August 25th, 2014 No comments

By Employee Benefit Research Group

More retirement-related regulatory news for plan sponsors, including links to detailed information.

DOL issues notice for to review use of brokerage windows in participant-directed individual account retirement plans
The Department of Labor’s (DOL) Employee Benefits Security Administration has published a notice as part of its review of the use of brokerage windows (including self-directed brokerage accounts or similar arrangements) in participant-directed individual account retirement plans covered by the Employee Retirement Income Security Act of 1974 (ERISA).

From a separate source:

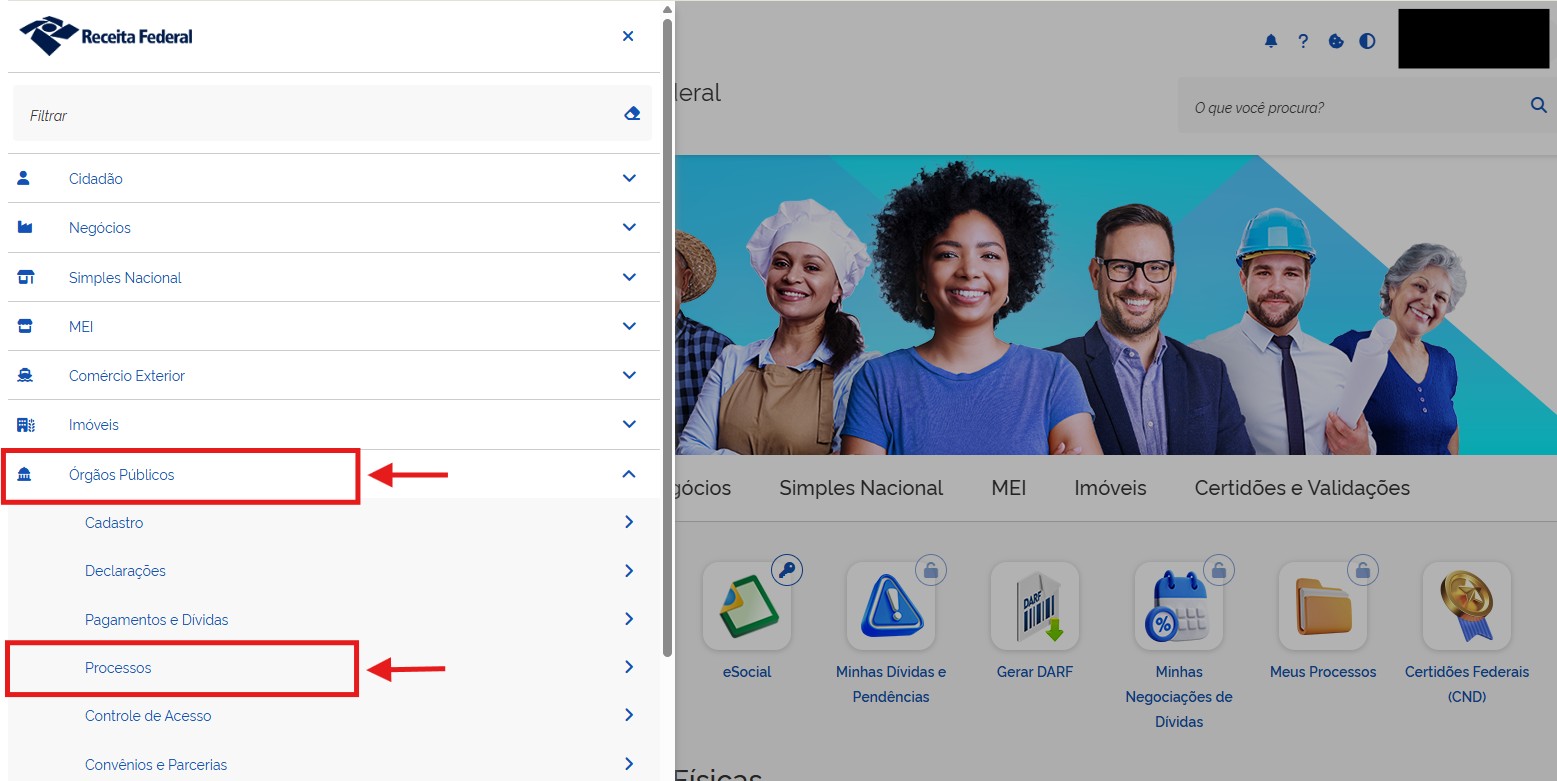Screen dimensions: 1557x781
Task: Open the eSocial service icon
Action: (747, 606)
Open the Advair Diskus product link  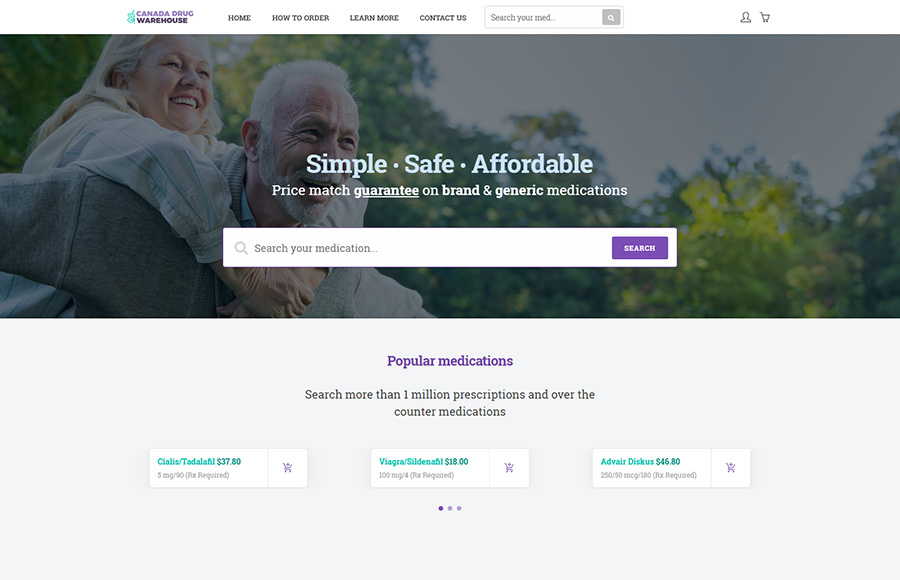[x=627, y=462]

The Request for Information contained in the notice will assist the DOL in determining whether, and to what extent, regulatory standards or other guidance concerning the use of brokerage windows by plans are necessary to protect participants’ retirement savings. It also will assist the DOL in preparing any analyses that it may need to perform pursuant to Executive Order 12866, the Paperwork Reduction Act, and the Regulatory Flexibility Act.

To read the entire Request for Information, click here.

IRS updated Forms 8717 and 8717-A for determination letters
The Internal Revenue Service (IRS) issued a new version of Form 8717, User Fee for Employee Plan Determination Letter Request, reflecting increases in some fees for 2014. It also updated Form 8717-A, User Fee for Employee Plan Opinion or Advisory Letter Request.

The updated user fee schedule on the form is effective for all determination letter applications postmarked after Jan. 31. The revised form must be used after July 1, the IRS said on the form’s instructions.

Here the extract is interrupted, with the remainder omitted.